§ REQUIREMENT
Should a picture appear anywhere in the data, omit it and copy everything else exactly.

§ GIVEN INFORMATION
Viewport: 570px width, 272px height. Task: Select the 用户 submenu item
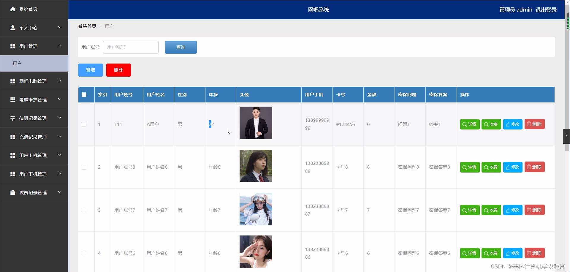tap(17, 63)
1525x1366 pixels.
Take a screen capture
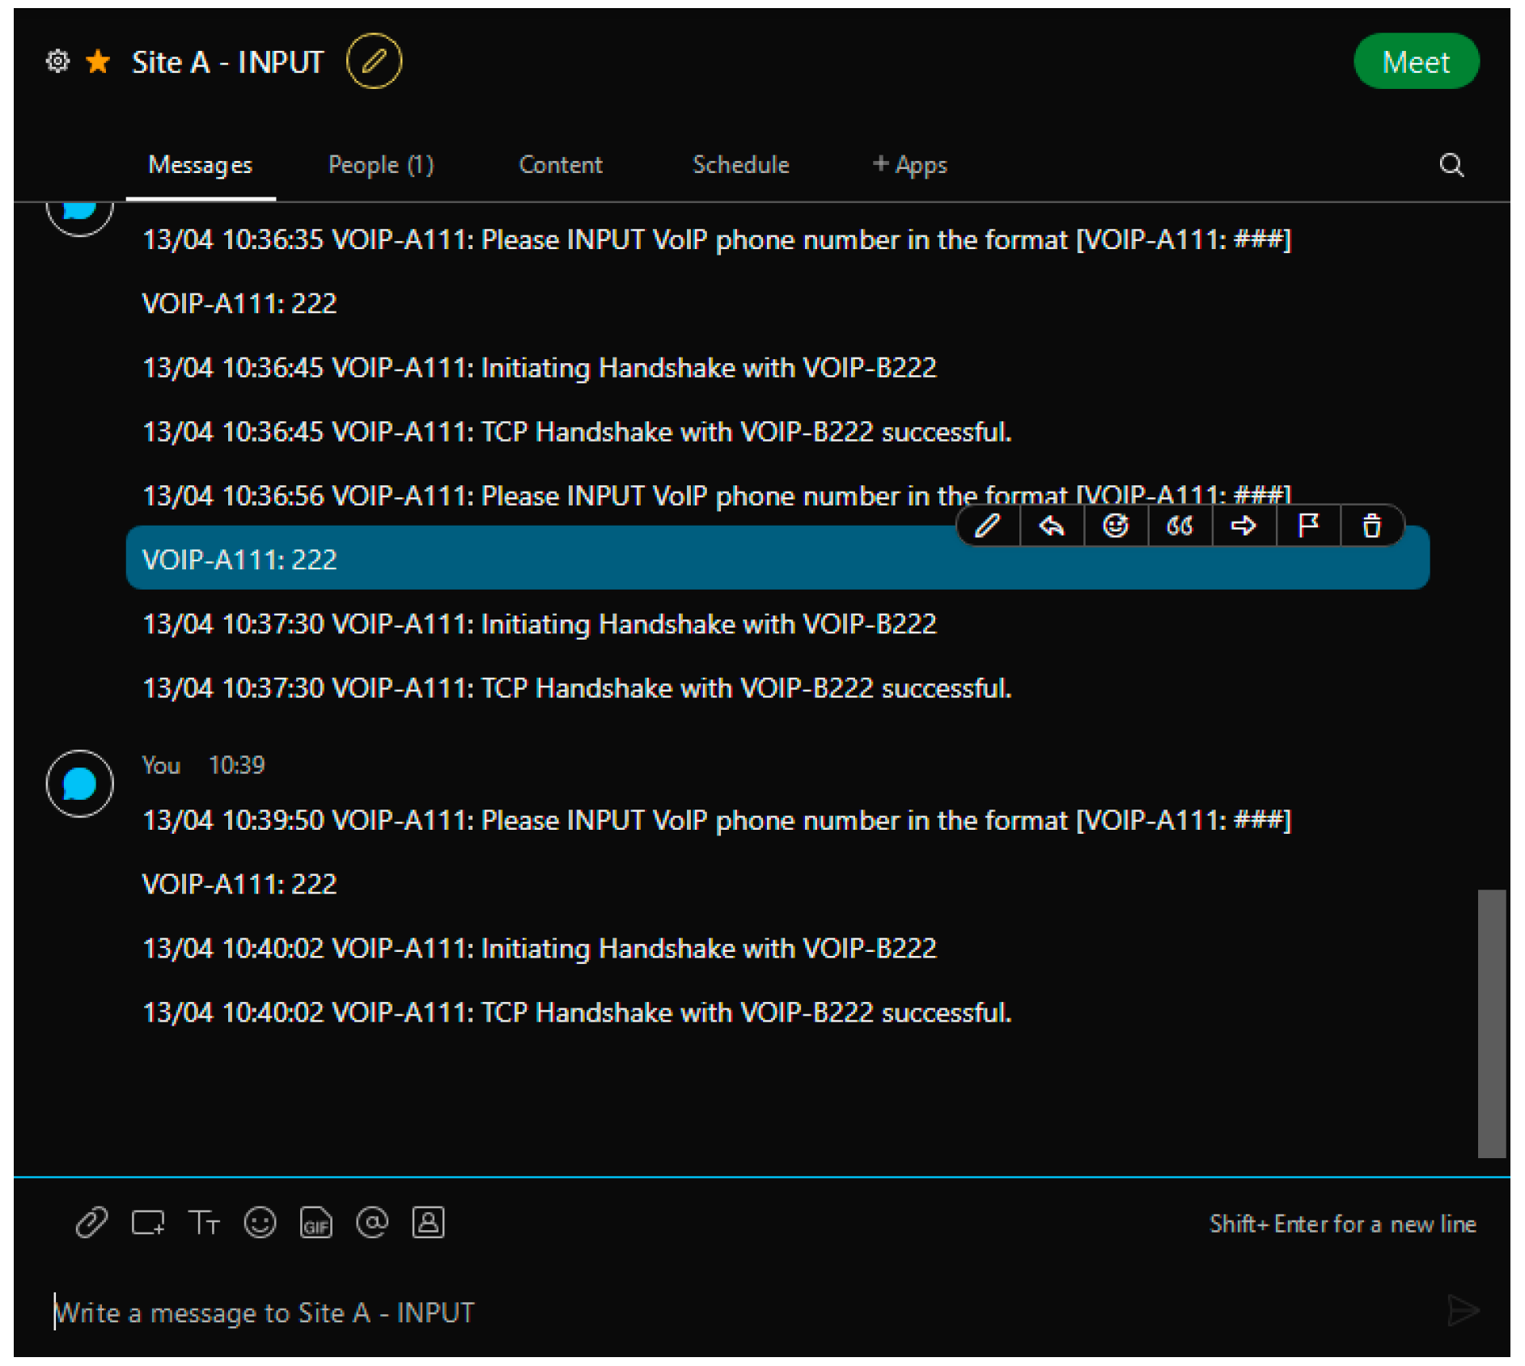147,1223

§ ANSWER FOR THIS EXERCISE
Viewport: 570px width, 272px height. Task: Select the 用户 submenu item
tap(17, 63)
1525x1366 pixels.
Take a screen capture
147,1223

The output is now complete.